I used the site daily and most nights which were my hard times as I had insomnia. The support from everyone on the site was something I will never forget. We didn’t only talk about our depression and how we were feeling, we talked about other things going on in our lives which I think is so important to do. It gives you another focus.
Along with the support of everyone on the site and especially Suzi and my amazing GP I started to make my way through the dark cloud. I’m not going to lie and say it was easy and one day you wake up and it’s all gone. YOU have to work at it and YOU have to want to get through it but having support and somewhere to talk is key.

My life is so different now. I’ve walked the Moonlight Walk in London (cried at the end). I’ve run a half marathon and my career has climbed year on year. I follow Michelle Mone on Twitter as I find her inspirational. She too has had a number of struggles in her life.
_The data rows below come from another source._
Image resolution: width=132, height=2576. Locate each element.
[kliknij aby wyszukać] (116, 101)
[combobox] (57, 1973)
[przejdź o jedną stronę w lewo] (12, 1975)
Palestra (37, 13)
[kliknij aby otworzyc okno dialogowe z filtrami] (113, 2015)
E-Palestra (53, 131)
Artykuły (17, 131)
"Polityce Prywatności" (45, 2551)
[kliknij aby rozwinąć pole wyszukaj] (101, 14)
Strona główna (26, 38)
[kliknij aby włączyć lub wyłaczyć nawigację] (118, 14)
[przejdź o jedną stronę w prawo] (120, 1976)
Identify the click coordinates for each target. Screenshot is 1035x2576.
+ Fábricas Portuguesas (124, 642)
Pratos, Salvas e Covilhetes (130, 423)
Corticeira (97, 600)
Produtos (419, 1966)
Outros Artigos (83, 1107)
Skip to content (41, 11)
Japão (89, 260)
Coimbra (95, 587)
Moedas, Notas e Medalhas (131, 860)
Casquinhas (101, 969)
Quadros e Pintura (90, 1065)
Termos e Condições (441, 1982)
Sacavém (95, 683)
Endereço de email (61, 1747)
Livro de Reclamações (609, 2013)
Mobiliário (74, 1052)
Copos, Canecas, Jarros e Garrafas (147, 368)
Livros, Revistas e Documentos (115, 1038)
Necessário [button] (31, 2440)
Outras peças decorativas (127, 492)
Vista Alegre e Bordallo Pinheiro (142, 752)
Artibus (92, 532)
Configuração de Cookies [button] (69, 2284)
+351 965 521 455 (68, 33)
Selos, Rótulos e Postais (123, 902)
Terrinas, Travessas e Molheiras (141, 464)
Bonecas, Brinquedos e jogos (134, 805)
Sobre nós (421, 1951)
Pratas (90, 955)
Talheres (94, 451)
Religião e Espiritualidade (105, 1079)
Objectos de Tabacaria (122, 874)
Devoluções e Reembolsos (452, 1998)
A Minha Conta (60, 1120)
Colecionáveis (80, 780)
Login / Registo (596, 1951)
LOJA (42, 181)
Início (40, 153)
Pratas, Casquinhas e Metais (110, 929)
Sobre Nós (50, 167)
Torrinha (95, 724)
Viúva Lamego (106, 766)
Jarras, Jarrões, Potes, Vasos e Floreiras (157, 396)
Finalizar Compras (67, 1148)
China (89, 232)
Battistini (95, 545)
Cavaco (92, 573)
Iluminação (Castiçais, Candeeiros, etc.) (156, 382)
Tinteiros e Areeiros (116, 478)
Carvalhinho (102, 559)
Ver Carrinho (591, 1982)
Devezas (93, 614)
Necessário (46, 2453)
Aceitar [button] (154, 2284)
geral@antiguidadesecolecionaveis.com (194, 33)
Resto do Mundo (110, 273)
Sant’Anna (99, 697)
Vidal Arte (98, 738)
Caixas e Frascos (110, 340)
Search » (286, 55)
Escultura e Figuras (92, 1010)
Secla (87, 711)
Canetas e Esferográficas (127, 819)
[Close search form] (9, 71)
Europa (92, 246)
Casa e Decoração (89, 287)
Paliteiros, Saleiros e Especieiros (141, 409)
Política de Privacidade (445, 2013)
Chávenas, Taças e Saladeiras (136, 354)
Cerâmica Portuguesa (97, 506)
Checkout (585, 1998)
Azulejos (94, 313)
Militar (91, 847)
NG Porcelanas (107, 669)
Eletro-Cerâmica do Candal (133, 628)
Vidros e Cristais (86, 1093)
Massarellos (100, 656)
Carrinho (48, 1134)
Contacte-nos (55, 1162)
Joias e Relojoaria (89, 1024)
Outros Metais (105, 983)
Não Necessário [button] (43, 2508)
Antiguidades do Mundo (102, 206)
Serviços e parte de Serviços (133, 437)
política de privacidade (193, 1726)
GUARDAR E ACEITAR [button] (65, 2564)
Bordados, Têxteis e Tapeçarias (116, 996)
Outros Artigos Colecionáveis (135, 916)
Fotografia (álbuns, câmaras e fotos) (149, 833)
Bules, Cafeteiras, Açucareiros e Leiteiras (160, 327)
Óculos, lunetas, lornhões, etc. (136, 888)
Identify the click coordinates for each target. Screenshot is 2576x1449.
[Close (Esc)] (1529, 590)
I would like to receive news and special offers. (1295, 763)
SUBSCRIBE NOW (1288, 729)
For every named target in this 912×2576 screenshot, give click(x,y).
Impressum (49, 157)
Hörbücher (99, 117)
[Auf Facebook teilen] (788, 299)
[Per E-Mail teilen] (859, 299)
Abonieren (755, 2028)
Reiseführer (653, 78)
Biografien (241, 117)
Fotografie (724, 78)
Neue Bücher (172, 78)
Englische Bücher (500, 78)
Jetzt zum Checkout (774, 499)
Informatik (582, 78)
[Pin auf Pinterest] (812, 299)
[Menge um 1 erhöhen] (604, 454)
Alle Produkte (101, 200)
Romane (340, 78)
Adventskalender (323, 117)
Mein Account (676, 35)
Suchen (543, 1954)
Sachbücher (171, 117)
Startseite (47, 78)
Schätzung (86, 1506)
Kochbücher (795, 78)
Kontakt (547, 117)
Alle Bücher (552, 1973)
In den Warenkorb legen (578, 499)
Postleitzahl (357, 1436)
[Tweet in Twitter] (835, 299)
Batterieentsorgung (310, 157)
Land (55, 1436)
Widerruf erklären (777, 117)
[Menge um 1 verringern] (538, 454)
Then I saw a tweet about Ultimo offering women to apply for a place in their advertising campaign for Real Women. I applied and to my surprise I was one of 15 women chosen. Suddenly the reality of posing in underwear for a campaign that would be nationwide hit home but my key focus on this was celebrating life, celebrating my life, celebrating being alive. If anyone had said to me four years ago that I would be doing this, appearing in Closer magazine and in the Daily Mail I would have told them they were mad. But I did!
And why am I telling you this story? Because for the person who is reading this now I hope that a little of this gives you hope and gives you the strength to know that one day, with some work and some fight, you will start to feel better. Life will get better. One day you will look back and be proud of how you got yourself through it. Good luck to you all.

Paula
12-09-14, 01:34 PM
I think this will resonate with many members, including me. Thanks to her for sharing :)

shine
09-11-14, 10:32 PM
Wow. This is so amazing to read. DwD has really touched and helped so many including myself. I had people to talk to and people to listen to me and I hoped I could help others in return. I don't get to come on here much anymore but I often do think about all those on here that I got to know. Suzi its posts like this that show what an amazing job you and the team do.

purplefan
09-11-14, 10:46 PM
I think for me it shows the impact DID has on people. To deal with depression on your own or having a loved one not understand is such a traumatic time. Yet DWD gives that daily support we need.
That person story is so inspirational as it shows us to never give evidence in. Even in the darkest days the struggle is worth it.
What a fantastic post.

Aspasia
10-11-14, 01:39 PM
Amazing and inspirational.

Catkin
21-11-14, 05:28 PM
that is brilliant! Well done to her and as others have said, so inspirational! :)

Miss Molly
28-12-14, 02:14 PM
Wow! A very inspirational story. Thanks for sharing, you are an amazing person.

Vulcan
30-05-16, 08:19 PM
Yes your amazing. I hope to be like you one day but my life is very up and down and i feel very guilty because ive been off work for 5 months.